This review was written when the 2011 Cadillac Escalade EXT was new.

While other automakers may claim to offer “the Cadillac of pickup trucks,” the 2011 Cadillac Escalade EXT is the real deal. But some reviewers wonder who would want this luxobarge-turned-pickup, since it can’t tow much, only seats five and is a member of the dying sport utility truck breed.

Reviewers agree that the 2011 Cadillac Escalade EXT occupies a strange place in the pickup truck market. It’s a luxury sport utility truck based on the eight-seat Escalade, but the EXT can only seat five. And in some cases, it offers less interior luxury than other spec’d-out pickups for significantly more money. As Car and Driver puts it, "The Caddy tows less than the Chevy and doesn't have as much passenger space as an Escalade SUV. We don't get it."  Then again, if you have your heart set on a luxury sport utility truck, the Escalade EXT is literally your only choice.

However, as confused as the automotive press is about where the EXT fits into the market, they say it performs pretty well across the board. Its folding midgate feature wins widespread praise, and reviewers say the EXT’s interior lives up to its Cadillac badge. They applaud its powerful V8 engine, although some writers noted that its brakes don’t inspire as much confidence as they’d like in such a big, heavy vehicle. Most reviewers say that while no vehicle in the Escalade family will ever be a sports car, the Escalade EXT has car-like handling, which is high praise in this category.

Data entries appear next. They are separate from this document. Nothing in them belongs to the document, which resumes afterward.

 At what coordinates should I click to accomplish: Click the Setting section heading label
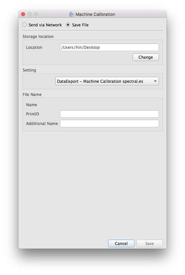coord(29,70)
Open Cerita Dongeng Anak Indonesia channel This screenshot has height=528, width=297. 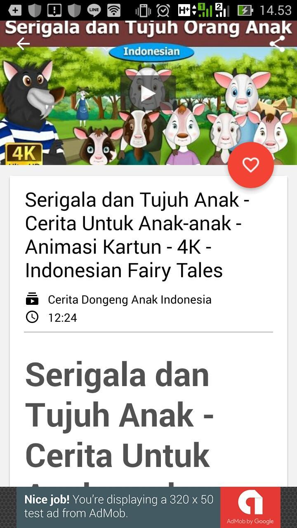(x=130, y=299)
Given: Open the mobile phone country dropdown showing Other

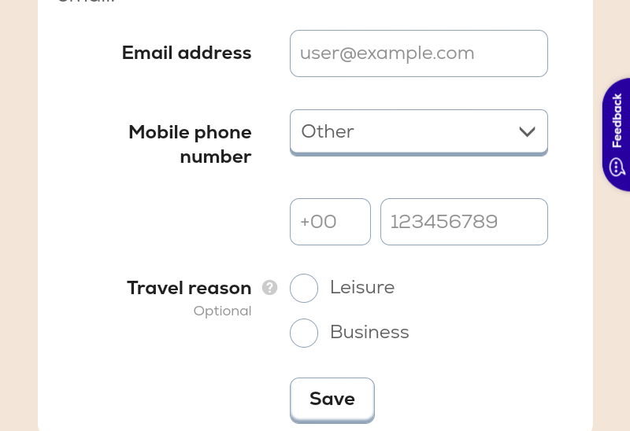Looking at the screenshot, I should click(419, 132).
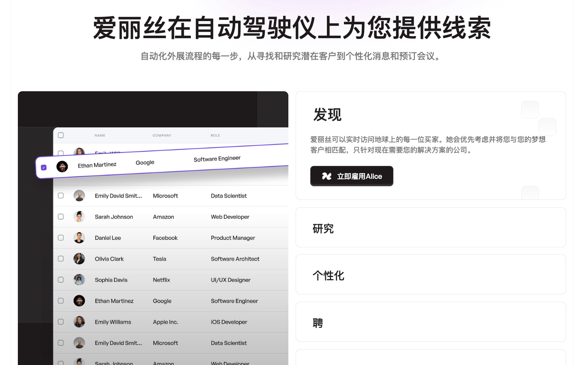Viewport: 584px width, 365px height.
Task: Sort the table by COMPANY column
Action: [162, 135]
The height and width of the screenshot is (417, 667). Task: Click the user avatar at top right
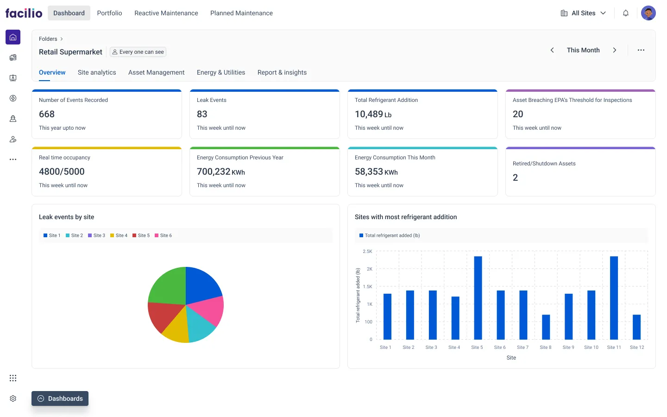coord(648,13)
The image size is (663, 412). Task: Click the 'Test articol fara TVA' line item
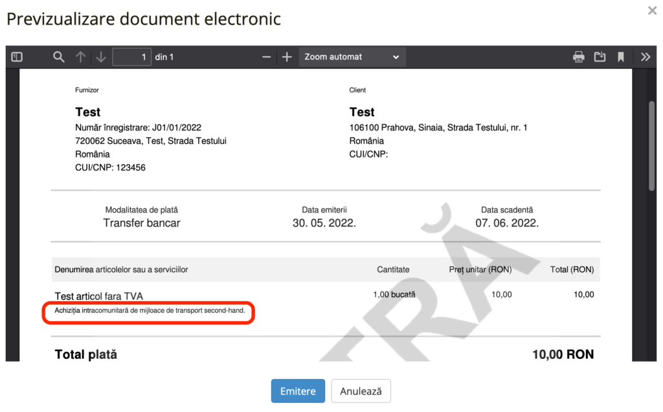[x=98, y=296]
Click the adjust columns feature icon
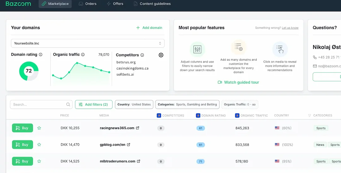This screenshot has height=173, width=341. 197,49
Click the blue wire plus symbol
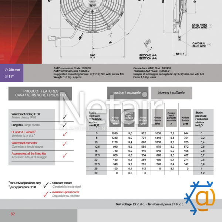 210,44
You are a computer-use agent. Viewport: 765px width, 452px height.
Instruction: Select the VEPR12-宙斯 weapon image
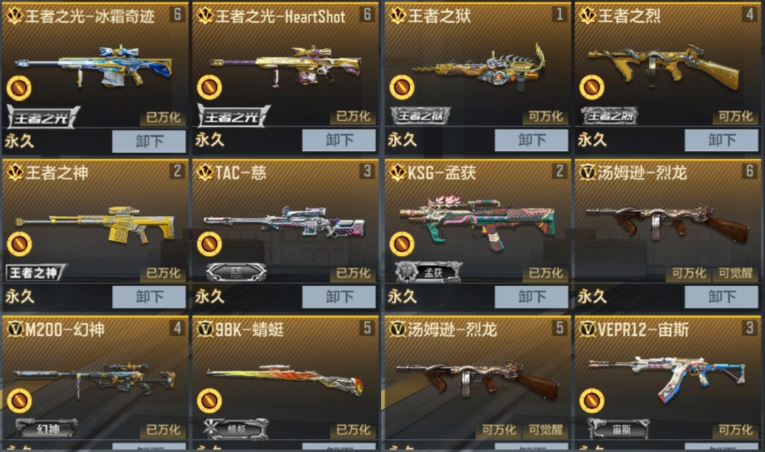pyautogui.click(x=667, y=377)
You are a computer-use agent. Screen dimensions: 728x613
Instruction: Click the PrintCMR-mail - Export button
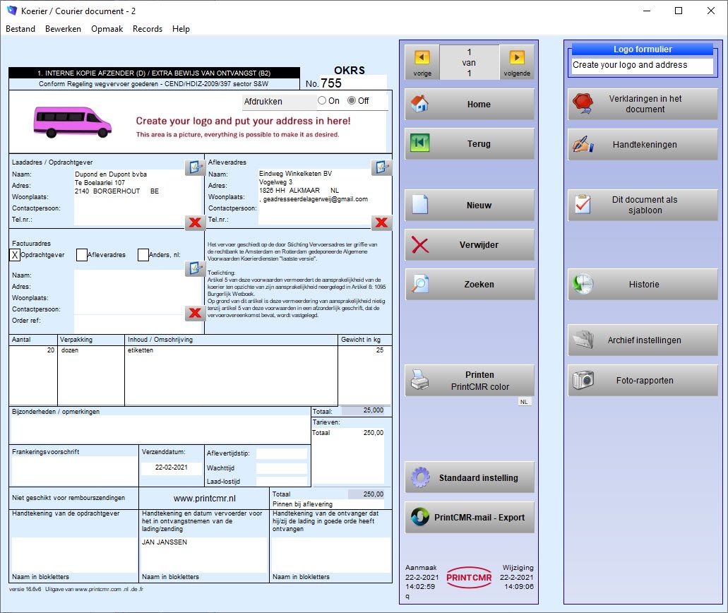[470, 518]
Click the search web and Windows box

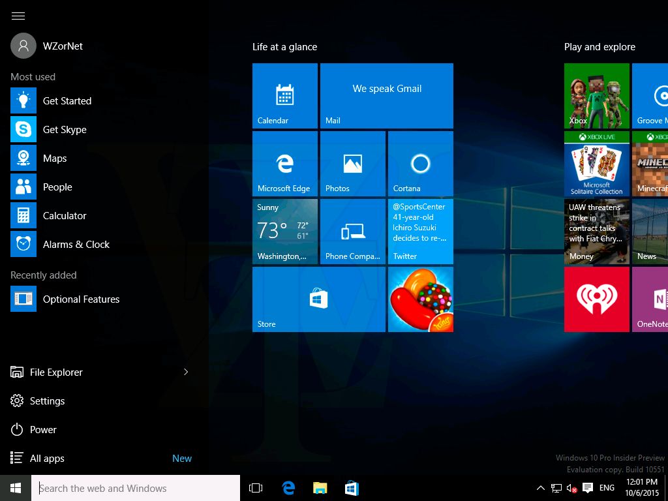tap(136, 488)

Overall, reviewers wonder why anyone would get an Escalade EXT. It’s not very useful, and you can find similar levels of luxury elsewhere for less money and even the base Escalade seats more people. But, for a select few who occasionally need something utilitarian and want a bling-tastic commuting car the rest of the time, the 2011 Cadillac Escalade EXT should be just fine. Edmunds says, "As traditionally defined, ‘escalade’ refers to the act of climbing up and over obstacles, or scaling fortresses and castles with ladders during a medieval military assault. The 2011 Cadillac Escalade EXT probably couldn't pull that off, yet should you need to participate in the act of cruising boulevards with buddies during a Saturday evening club crawl, this luxury sport-utility truck may just be your ride.”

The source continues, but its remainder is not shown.